-- To do --
Can you render the lines below as a JSON list of strings, one string per line, leaving out blank lines?

[START OF Provided records]

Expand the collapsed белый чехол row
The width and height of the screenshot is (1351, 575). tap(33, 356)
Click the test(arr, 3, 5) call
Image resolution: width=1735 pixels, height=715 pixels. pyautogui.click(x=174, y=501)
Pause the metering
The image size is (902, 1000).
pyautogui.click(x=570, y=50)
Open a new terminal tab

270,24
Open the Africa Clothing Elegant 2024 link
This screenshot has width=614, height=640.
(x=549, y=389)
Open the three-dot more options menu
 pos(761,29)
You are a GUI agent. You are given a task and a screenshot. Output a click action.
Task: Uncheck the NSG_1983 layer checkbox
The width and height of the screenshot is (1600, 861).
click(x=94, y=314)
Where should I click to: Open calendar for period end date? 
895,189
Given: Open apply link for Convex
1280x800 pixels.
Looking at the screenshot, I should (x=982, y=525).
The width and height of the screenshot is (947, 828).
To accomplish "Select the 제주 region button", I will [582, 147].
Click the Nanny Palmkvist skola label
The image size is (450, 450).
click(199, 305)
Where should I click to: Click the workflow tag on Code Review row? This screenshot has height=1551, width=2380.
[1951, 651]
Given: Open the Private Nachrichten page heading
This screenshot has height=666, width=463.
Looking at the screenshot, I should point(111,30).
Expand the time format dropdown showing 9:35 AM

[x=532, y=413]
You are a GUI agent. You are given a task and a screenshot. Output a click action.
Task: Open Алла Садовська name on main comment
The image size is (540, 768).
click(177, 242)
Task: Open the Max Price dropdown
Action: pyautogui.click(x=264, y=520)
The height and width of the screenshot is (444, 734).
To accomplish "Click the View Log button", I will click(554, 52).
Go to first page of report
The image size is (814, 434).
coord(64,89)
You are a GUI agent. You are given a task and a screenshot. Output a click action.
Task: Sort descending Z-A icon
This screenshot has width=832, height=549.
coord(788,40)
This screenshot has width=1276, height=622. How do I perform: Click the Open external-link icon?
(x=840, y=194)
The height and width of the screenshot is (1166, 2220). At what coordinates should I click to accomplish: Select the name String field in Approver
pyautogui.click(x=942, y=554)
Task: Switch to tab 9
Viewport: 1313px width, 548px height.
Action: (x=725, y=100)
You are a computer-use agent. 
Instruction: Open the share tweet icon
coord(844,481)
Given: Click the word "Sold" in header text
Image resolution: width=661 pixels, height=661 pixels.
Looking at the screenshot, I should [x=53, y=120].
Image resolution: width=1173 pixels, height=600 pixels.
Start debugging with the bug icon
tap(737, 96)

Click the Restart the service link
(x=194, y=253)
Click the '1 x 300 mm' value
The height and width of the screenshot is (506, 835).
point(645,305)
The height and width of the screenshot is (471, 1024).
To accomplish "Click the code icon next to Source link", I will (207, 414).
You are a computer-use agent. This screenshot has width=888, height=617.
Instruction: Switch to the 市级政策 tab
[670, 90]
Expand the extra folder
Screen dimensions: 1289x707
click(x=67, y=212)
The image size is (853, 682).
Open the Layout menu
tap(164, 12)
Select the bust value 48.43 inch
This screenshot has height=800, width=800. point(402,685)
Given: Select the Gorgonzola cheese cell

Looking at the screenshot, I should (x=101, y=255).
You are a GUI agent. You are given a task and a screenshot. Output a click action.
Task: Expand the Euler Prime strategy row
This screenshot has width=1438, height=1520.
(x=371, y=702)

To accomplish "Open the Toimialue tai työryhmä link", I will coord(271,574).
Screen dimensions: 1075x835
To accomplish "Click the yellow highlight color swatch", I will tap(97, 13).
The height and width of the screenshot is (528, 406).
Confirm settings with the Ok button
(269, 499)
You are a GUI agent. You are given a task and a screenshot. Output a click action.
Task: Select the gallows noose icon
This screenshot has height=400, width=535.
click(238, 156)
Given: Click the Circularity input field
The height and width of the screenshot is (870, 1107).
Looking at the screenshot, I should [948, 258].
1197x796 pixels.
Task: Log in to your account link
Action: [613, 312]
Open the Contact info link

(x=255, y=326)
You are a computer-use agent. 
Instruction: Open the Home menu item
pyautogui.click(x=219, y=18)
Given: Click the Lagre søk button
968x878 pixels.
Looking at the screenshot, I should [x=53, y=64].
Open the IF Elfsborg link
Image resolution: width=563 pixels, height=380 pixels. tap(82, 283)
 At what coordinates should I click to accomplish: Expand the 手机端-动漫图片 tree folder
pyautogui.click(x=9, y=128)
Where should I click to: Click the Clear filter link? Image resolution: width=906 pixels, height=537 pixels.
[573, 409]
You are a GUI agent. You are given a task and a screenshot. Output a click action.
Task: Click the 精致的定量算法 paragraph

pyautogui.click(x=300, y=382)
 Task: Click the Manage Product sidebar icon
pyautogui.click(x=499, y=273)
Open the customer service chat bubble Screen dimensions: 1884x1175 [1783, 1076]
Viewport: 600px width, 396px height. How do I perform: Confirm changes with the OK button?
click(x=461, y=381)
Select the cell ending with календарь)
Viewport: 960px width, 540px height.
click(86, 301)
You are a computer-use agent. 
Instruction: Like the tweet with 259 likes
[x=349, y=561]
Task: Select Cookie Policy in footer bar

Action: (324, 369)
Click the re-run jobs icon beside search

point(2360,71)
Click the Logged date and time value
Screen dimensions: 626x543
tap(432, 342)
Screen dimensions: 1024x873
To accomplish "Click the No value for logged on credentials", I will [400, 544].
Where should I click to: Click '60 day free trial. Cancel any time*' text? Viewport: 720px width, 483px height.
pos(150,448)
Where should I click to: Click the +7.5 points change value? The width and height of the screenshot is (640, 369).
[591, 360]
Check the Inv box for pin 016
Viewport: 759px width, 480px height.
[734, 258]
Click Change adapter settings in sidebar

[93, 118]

[END OF Provided records]

-- Exercise output --
[
  "Expand the collapsed белый чехол row",
  "The width and height of the screenshot is (1351, 575). tap(33, 356)",
  "Click the test(arr, 3, 5) call",
  "Image resolution: width=1735 pixels, height=715 pixels. pyautogui.click(x=174, y=501)",
  "Pause the metering",
  "The image size is (902, 1000).",
  "pyautogui.click(x=570, y=50)",
  "Open a new terminal tab",
  "270,24",
  "Open the Africa Clothing Elegant 2024 link",
  "This screenshot has width=614, height=640.",
  "(x=549, y=389)",
  "Open the three-dot more options menu",
  " pos(761,29)",
  "You are a GUI agent. You are given a task and a screenshot. Output a click action.",
  "Task: Uncheck the NSG_1983 layer checkbox",
  "The width and height of the screenshot is (1600, 861).",
  "click(x=94, y=314)",
  "Where should I click to: Open calendar for period end date? ",
  "895,189",
  "Given: Open apply link for Convex",
  "1280x800 pixels.",
  "Looking at the screenshot, I should (x=982, y=525).",
  "The width and height of the screenshot is (947, 828).",
  "To accomplish \"Select the 제주 region button\", I will [582, 147].",
  "Click the Nanny Palmkvist skola label",
  "The image size is (450, 450).",
  "click(199, 305)",
  "Where should I click to: Click the workflow tag on Code Review row? This screenshot has height=1551, width=2380.",
  "[1951, 651]",
  "Given: Open the Private Nachrichten page heading",
  "This screenshot has height=666, width=463.",
  "Looking at the screenshot, I should point(111,30).",
  "Expand the time format dropdown showing 9:35 AM",
  "[x=532, y=413]",
  "You are a GUI agent. You are given a task and a screenshot. Output a click action.",
  "Task: Open Алла Садовська name on main comment",
  "The image size is (540, 768).",
  "click(177, 242)",
  "Task: Open the Max Price dropdown",
  "Action: pyautogui.click(x=264, y=520)",
  "The height and width of the screenshot is (444, 734).",
  "To accomplish \"Click the View Log button\", I will click(554, 52).",
  "Go to first page of report",
  "The image size is (814, 434).",
  "coord(64,89)",
  "You are a GUI agent. You are given a task and a screenshot. Output a click action.",
  "Task: Sort descending Z-A icon",
  "This screenshot has width=832, height=549.",
  "coord(788,40)",
  "This screenshot has width=1276, height=622. How do I perform: Click the Open external-link icon?",
  "(x=840, y=194)",
  "The height and width of the screenshot is (1166, 2220). At what coordinates should I click to accomplish: Select the name String field in Approver",
  "pyautogui.click(x=942, y=554)",
  "Task: Switch to tab 9",
  "Viewport: 1313px width, 548px height.",
  "Action: (x=725, y=100)",
  "You are a computer-use agent. ",
  "Instruction: Open the share tweet icon",
  "coord(844,481)",
  "Given: Click the word \"Sold\" in header text",
  "Image resolution: width=661 pixels, height=661 pixels.",
  "Looking at the screenshot, I should [x=53, y=120].",
  "Image resolution: width=1173 pixels, height=600 pixels.",
  "Start debugging with the bug icon",
  "tap(737, 96)",
  "Click the Restart the service link",
  "(x=194, y=253)",
  "Click the '1 x 300 mm' value",
  "The height and width of the screenshot is (506, 835).",
  "point(645,305)",
  "The height and width of the screenshot is (471, 1024).",
  "To accomplish \"Click the code icon next to Source link\", I will (207, 414).",
  "You are a computer-use agent. This screenshot has width=888, height=617.",
  "Instruction: Switch to the 市级政策 tab",
  "[670, 90]",
  "Expand the extra folder",
  "Screen dimensions: 1289x707",
  "click(x=67, y=212)",
  "The image size is (853, 682).",
  "Open the Layout menu",
  "tap(164, 12)",
  "Select the bust value 48.43 inch",
  "This screenshot has height=800, width=800. point(402,685)",
  "Given: Select the Gorgonzola cheese cell",
  "Looking at the screenshot, I should (x=101, y=255).",
  "You are a GUI agent. You are given a task and a screenshot. Output a click action.",
  "Task: Expand the Euler Prime strategy row",
  "This screenshot has width=1438, height=1520.",
  "(x=371, y=702)",
  "To accomplish \"Open the Toimialue tai työryhmä link\", I will coord(271,574).",
  "Screen dimensions: 1075x835",
  "To accomplish \"Click the yellow highlight color swatch\", I will tap(97, 13).",
  "The height and width of the screenshot is (528, 406).",
  "Confirm settings with the Ok button",
  "(269, 499)",
  "You are a GUI agent. You are given a task and a screenshot. Output a click action.",
  "Task: Select the gallows noose icon",
  "This screenshot has height=400, width=535.",
  "click(238, 156)",
  "Given: Click the Circularity input field",
  "The height and width of the screenshot is (870, 1107).",
  "Looking at the screenshot, I should [948, 258].",
  "1197x796 pixels.",
  "Task: Log in to your account link",
  "Action: [613, 312]",
  "Open the Contact info link",
  "(x=255, y=326)",
  "You are a computer-use agent. ",
  "Instruction: Open the Home menu item",
  "pyautogui.click(x=219, y=18)",
  "Given: Click the Lagre søk button",
  "968x878 pixels.",
  "Looking at the screenshot, I should [x=53, y=64].",
  "Open the IF Elfsborg link",
  "Image resolution: width=563 pixels, height=380 pixels. tap(82, 283)",
  " At what coordinates should I click to accomplish: Expand the 手机端-动漫图片 tree folder",
  "pyautogui.click(x=9, y=128)",
  "Where should I click to: Click the Clear filter link? Image resolution: width=906 pixels, height=537 pixels.",
  "[573, 409]",
  "You are a GUI agent. You are given a task and a screenshot. Output a click action.",
  "Task: Click the 精致的定量算法 paragraph",
  "pyautogui.click(x=300, y=382)",
  " Task: Click the Manage Product sidebar icon",
  "pyautogui.click(x=499, y=273)",
  "Open the customer service chat bubble Screen dimensions: 1884x1175 [1783, 1076]",
  "Viewport: 600px width, 396px height. How do I perform: Confirm changes with the OK button?",
  "click(x=461, y=381)",
  "Select the cell ending with календарь)",
  "Viewport: 960px width, 540px height.",
  "click(86, 301)",
  "You are a computer-use agent. ",
  "Instruction: Like the tweet with 259 likes",
  "[x=349, y=561]",
  "Task: Select Cookie Policy in footer bar",
  "Action: (324, 369)",
  "Click the re-run jobs icon beside search",
  "point(2360,71)",
  "Click the Logged date and time value",
  "Screen dimensions: 626x543",
  "tap(432, 342)",
  "Screen dimensions: 1024x873",
  "To accomplish \"Click the No value for logged on credentials\", I will [400, 544].",
  "Where should I click to: Click '60 day free trial. Cancel any time*' text? Viewport: 720px width, 483px height.",
  "pos(150,448)",
  "Where should I click to: Click the +7.5 points change value? The width and height of the screenshot is (640, 369).",
  "[591, 360]",
  "Check the Inv box for pin 016",
  "Viewport: 759px width, 480px height.",
  "[734, 258]",
  "Click Change adapter settings in sidebar",
  "[93, 118]"
]